◆ **CONSIGNE**
Selon l'extrait sur la hausse des températures, pour quelle raison beaucoup d'espaces verts de Budapest ont-ils disparu au fil des décennies ? Répondez en une à trois phrases.

Les régions situées près de grands aéroports se placent également en haut du classement : c’est le cas pour les municipalités dont les températures ont le plus augmenté, comme Reykjanesbær, qui se trouve à côté du principal aéroport international d’Islande. Là-bas, on estime que les températures ont grimpé de 5,8 °C en seulement quelques décennies. 

À Budapest, les températures ont augmenté de 4 °C, selon les données du Copernicus. Les météorologues hongrois considèrent que les variations sont en fait légèrement plus faibles. Il n’en reste pas moins que le bassin carpatique s’est réchauffé plus rapidement que la moyenne européenne, et qu’il est de plus en plus sujet aux sécheresses et aux vagues de chaleur. La capitale hongroise fait aussi face à de sérieux problèmes liés aux îlots de chaleur et aux émissions, causés par la circulation routière, le chauffage domestique et les systèmes de climatisation. “Le bitume et les voitures sont partout. Dans certains quartiers, il y a moins d’un mètre carré d’espace vert par habitant. À cause de la spéculation immobilière, de nombreux espaces verts ont été remplacés, au fil des décennies, par des places de parking, des centres commerciaux ou des routes plus larges”, nous confie András Lukács, président de l’ONG en faveur de l’environnement Levegő Munkacsoport. “En-dehors du centre-ville, beaucoup de gens se chauffent toujours au bois ou au charbon pendant l’hiver, et de nombreux foyers continuent de brûler leurs déchets.”

◆ **DONNÉES FOURNIES**
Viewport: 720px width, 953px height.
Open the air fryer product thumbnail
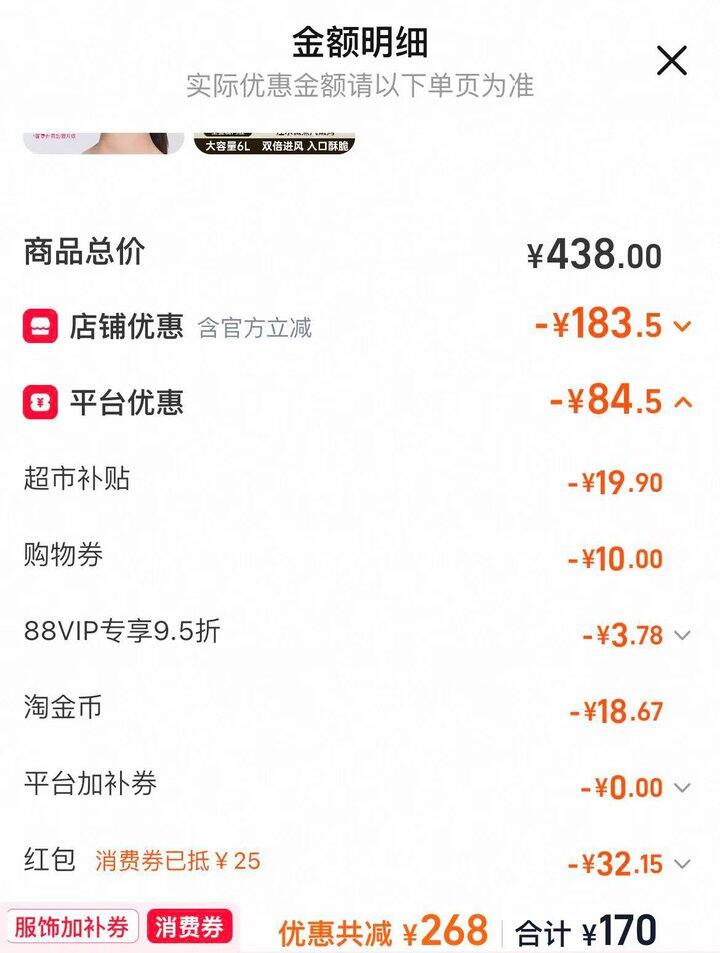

◆ **RÉSULTAT**
D'après András Lukács, président de l'ONG Levegő Munkacsoport, ils ont disparu à cause de la spéculation immobilière. De nombreux espaces verts ont ainsi été remplacés par des places de parking, des centres commerciaux ou des routes plus larges.